Similarly, the current-variable scaling is defined by setting the name-plate-rated motor current equal to +4095 (˜212) counts. This allows sufficient headroom for the current controller to operate the motor in short-term overload. The gain of the current-feedback circuits depends on the current-sense resistor values, the buffer amplifiers' gains, and the ADC's input range and resolution. The current-sense resistor is also useful for protection.

The value selected should trip the power inverter before the motor current reaches its demagnetization limit. The buffer amplifier's gain defines the operating range of current-control loop since the ADC will saturate when the input signal is out of range. The resolution of the vector-rotation block, which requires all inputs to be in the 11-bit-plus sign range, sets the voltage scaling in the case of this hardware implementation.

The actual voltage scaling is a function of the maximum voltage count and the dc-bus voltage.
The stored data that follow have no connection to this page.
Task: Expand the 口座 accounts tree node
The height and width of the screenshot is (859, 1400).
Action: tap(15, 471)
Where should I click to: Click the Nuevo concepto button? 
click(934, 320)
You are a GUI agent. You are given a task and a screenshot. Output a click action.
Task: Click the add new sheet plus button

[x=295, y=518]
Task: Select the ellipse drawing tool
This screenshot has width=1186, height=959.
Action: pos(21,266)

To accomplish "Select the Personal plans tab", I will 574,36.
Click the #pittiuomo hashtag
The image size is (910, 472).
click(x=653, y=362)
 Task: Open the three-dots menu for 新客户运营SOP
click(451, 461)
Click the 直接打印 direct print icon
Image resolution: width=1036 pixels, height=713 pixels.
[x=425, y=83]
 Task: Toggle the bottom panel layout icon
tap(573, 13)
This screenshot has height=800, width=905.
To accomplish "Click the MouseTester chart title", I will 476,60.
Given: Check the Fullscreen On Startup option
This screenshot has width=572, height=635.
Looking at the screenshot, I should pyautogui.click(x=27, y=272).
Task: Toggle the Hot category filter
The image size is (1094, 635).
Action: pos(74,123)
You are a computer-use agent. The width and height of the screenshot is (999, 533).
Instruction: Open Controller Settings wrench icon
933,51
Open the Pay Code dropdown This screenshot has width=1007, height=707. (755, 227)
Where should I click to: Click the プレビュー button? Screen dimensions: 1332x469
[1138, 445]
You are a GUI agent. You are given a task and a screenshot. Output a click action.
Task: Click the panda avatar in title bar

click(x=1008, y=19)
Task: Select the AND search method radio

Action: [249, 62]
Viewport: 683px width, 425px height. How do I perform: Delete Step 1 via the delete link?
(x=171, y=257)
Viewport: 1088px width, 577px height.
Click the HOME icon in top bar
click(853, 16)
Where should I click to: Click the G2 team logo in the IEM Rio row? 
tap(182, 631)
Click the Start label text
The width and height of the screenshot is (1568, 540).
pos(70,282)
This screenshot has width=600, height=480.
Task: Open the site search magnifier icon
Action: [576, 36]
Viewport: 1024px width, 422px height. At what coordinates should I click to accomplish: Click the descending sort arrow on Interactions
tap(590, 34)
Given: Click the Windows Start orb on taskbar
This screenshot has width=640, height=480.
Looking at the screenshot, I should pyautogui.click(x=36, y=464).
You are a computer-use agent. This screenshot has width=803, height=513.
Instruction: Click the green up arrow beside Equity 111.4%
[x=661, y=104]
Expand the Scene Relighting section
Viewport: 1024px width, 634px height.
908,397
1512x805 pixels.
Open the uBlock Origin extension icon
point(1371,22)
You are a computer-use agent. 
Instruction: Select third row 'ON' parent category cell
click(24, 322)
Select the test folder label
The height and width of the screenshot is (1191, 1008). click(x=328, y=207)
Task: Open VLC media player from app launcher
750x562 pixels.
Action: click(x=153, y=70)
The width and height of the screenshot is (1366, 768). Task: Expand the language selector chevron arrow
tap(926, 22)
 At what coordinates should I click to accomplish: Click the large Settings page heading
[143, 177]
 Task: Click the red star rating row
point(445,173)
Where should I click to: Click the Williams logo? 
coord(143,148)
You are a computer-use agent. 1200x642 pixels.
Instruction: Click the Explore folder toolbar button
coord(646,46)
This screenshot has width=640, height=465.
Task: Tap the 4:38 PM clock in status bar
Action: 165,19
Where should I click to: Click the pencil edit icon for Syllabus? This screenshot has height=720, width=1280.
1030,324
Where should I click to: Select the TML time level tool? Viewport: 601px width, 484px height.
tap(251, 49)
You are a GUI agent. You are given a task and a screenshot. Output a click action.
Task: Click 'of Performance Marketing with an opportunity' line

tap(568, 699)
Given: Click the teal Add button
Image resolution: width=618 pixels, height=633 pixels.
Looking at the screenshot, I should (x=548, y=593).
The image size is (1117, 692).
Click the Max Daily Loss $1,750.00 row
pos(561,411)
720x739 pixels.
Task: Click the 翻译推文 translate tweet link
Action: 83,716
However, the dc-bus voltage can change with either input ac voltage or the load, and so a bus-voltage measurement contributes to the scaling calculation.

Control Algorithm Tuning

The final stage in the control algorithm design is in the calculation of the feedback-gain parameters. The process usually involves an element of trial and error, but there are design tools that provide close-to-optimum values. Pole-zero placement is a well-known technique that works well with systems such as the current-control loop, whose parameters are given to easy measurement.

The system model of the current controller in Fig. 6 illustrates the technique. Gain elements, which the selection of voltage and current scaling define, model the PWM-inverter and current-feedback circuits. A continuous-time-domain model simplifies the figure, but a sampled-data model only requires some additional scaling of the integrator-gain parameter.

As shown in Fig. 6, the PI-controller gains are calculated in three stages. First, to reduce the order of the loop, select the ratio of the PI compensator gains so that its zero cancels the pole in the motor-winding model. Next, select the integral gain so that the closed-loop bandwidth matches the target specifications. Finally, scale the integral-gain parameter by half of the sample period to calculate the gain in the digital implementation.

The calculation of gain parameters for the current loop is straightforward, but the next section describes some of the tools for tuning the velocity loop when driving the type of complex load found in washing-machine applications.

Simplifying Drive Commissioning

The washing-machine design platform includes a digital IC with the control algorithm already embedded (Fig. 7). The MCE implements the algorithm in hardware based on parameters and variables that the shared-memory area stores. One of the available design tools is a spreadsheet that calculates the controller constants that match the motor parameters and system specifications.

The second tool is MCEDesigner, which transmits the controller constants from a PC to an interface program running on the embedded 8051 microcontroller. The 8051 copies the parameters to the block of shared memory before the MCE starts running the motor.

Another important function of the 8051 interface software is to capture trace data from the MCE, which gives the user access to all the control-system variables. MCEDesigner also generates speed profiles that allow users to evaluate drive performance in the washer application. The combination of an embedded motor control algorithm and easy-to-use evaluation tools simplifies the evaluation of direct-drive motors for washer applications.